David Lynch (David Keith Lynch) (78 anni) 20 gennaio 1946, Missoula (Montana - USA) - Capricorno.

martedì 4 febbraio 2014 - News

Per il suo nuovo progetto di lavoro, e di vita, David Lynch è stato ospite di Fazio e delle istituzioni milanesi: doppia conferenza stampa in Provincia e al teatro Dal Verme. Incontri importanti che, del resto, un artista come Lynch merita.

"You don't have to be an unhappy person to do unhappy movies"/ "Non è necessario essere una persona triste per fare film tristi" ... questa la risposta di Mr. Lynch alla mia domanda - certamente scontata, ma del resto inevitabile - dopo la spiegazione del suo metodo per combattere lo stress, in particolare studiato su ragazzi giovani e da inserire nelle scuole.

"Mr. Lynch, lei parla di serenità d'animo, positività, addirittura felicità, come sensazioni acquisite, o recuperate, attraverso la meditazione. Sono termini che non corrispondono, anzi, che risultano in conflitto con la sua poetica cinematografica, e d'artista". E il regista sorride. Sereno. E ripete: "Per fare una scena di morte, o di panico, puoi anche essere felice. E io negli ultimi 40 anni lo sono stato".

Lynch, elegante, simpatico, che scruta, attraverso i suoi grandi occhi azzurri, con curiosità e ironia ogni persona o dettaglio intorno a sé, si è recato a Milano per soli due giorni per parlare pubblicamente (al Teatro dal Verme) della sua Fondazione creata nel 2005 ( la David Lynch Foundation For Consciousness-Based Education and Peace) con lo scopo di combattere un certo tipo di patologia, o semplicemente stress, causato da ansia, paranoia, paura, malessere. Lo scopo principale è la diffusione nelle scuole, ma il pubblico ad ascoltarlo era più vasto e vario. In fondo trattasi di David Lynch. Quell'autore amato da molti e meno amato da altrettanti, per le sue tematiche forti e ansiose, per la sua poetica estrema ed energica, sia nello stile, immediatamente riconoscibile, sempre al limite tra il reale e l'onirico, tra il tangibile e il fittizio, ma che ha pian piano costruito una sua storia del cinema. Una storia di personaggi inquieti - da Velluto blu (1986) a Mulholland Drive (2001) - addirittura mostruosi - The elephant man (1980), o in cerca di un'identità, spesso peggiore, in cui rifugiarsi, come Inland empire (2006), fino ai veri propri gialli, quasi orrorifici per tensione e paure recondite, come Cuore selvaggio e, come non citare, Twin Peaks (entrambi 1990), la fiction con cui il maestro del grottesco e dell'iperrealismo contemporaneo è diventato noto a livello mondiale.

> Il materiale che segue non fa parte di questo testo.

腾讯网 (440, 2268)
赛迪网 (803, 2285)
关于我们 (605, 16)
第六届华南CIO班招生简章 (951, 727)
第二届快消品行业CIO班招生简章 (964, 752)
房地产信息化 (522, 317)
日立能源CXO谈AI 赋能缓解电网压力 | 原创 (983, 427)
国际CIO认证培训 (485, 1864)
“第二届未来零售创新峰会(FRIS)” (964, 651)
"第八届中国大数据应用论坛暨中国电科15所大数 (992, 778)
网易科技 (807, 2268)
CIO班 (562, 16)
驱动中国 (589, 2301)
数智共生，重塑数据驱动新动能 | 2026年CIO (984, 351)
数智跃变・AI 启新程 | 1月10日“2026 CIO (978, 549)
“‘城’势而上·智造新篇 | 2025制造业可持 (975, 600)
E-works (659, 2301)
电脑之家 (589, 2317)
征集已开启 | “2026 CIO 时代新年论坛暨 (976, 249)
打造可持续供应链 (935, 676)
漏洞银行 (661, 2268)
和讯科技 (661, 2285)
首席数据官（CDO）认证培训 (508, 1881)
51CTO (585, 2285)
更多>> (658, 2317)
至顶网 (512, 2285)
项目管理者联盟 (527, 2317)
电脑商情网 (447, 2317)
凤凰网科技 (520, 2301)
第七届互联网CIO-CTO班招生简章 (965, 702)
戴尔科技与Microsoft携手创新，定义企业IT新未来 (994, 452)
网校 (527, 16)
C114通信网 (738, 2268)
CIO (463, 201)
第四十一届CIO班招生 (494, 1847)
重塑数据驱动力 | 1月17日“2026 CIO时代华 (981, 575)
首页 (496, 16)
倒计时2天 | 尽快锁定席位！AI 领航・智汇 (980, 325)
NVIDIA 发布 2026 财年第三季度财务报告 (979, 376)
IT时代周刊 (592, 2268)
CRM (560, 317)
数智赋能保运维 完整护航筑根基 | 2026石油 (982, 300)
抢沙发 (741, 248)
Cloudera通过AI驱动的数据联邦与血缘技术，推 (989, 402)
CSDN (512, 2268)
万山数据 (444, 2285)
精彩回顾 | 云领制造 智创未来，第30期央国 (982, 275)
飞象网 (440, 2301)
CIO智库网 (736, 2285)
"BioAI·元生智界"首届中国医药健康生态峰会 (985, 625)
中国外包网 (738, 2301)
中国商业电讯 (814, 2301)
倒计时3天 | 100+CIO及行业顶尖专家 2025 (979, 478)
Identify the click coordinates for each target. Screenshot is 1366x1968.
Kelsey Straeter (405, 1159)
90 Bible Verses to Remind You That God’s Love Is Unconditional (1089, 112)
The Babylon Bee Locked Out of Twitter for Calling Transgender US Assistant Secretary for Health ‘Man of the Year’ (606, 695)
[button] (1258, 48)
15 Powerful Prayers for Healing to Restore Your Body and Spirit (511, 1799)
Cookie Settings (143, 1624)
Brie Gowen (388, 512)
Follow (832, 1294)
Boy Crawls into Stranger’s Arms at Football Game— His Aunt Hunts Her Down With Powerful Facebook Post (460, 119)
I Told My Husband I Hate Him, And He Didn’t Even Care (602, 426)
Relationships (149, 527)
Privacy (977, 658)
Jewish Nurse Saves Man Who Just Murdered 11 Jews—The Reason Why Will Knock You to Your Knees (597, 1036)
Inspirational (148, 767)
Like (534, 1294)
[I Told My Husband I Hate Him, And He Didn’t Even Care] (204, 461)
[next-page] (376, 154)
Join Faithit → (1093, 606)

Inquietudine, sogno, iper-realtà, un po' di magia, ironia e sarcasmo, questi alcuni dei concetti che legano lo spettatore a quell'aggettivo ormai di moda, quel termine - "lynchiano" - ormai d'uso comune e che solo pochi, grandi maestri, hanno saputo meritarsi. Due di questi citati da Lynch stesso come i suoi personaggi mitologici del cinema: Stanley Kubrick ("kubrickiano") e ... Federico Fellini ("felliniano").
Poche, pochissime parole sul cinema e alcune sull'arte. Del resto Lynch, come molti grandi artisti, non si è limitato alla settima arte, quella del cinema. L'autore americano ha infatti dipinto per molti anni, e ora è concentrato sulla musica. Quando, per la mia seconda domanda a disposizione, ho potuto chiedergli del rapporto tra la pittura e il cinema (rapporto ripreso nel libro "Il Quadro che visse due volte", con una sezione dedicata appunto a Lynch, tratta da una tesi dell'artista italiana Ester Grossi) Mr. Lynch ha risposto sempre riprendendo il tema del metodo, poiché è necessario per lavorare e per "il flusso di creatività" di cui ogni artista ha bisogno. E poi ha raccontato che, mentre da giovane stava dipingendo una tela, ha visto il paesaggio prendere movimento. Lì è subentrato il cinema. Quel "quadro" di immagini in movimento.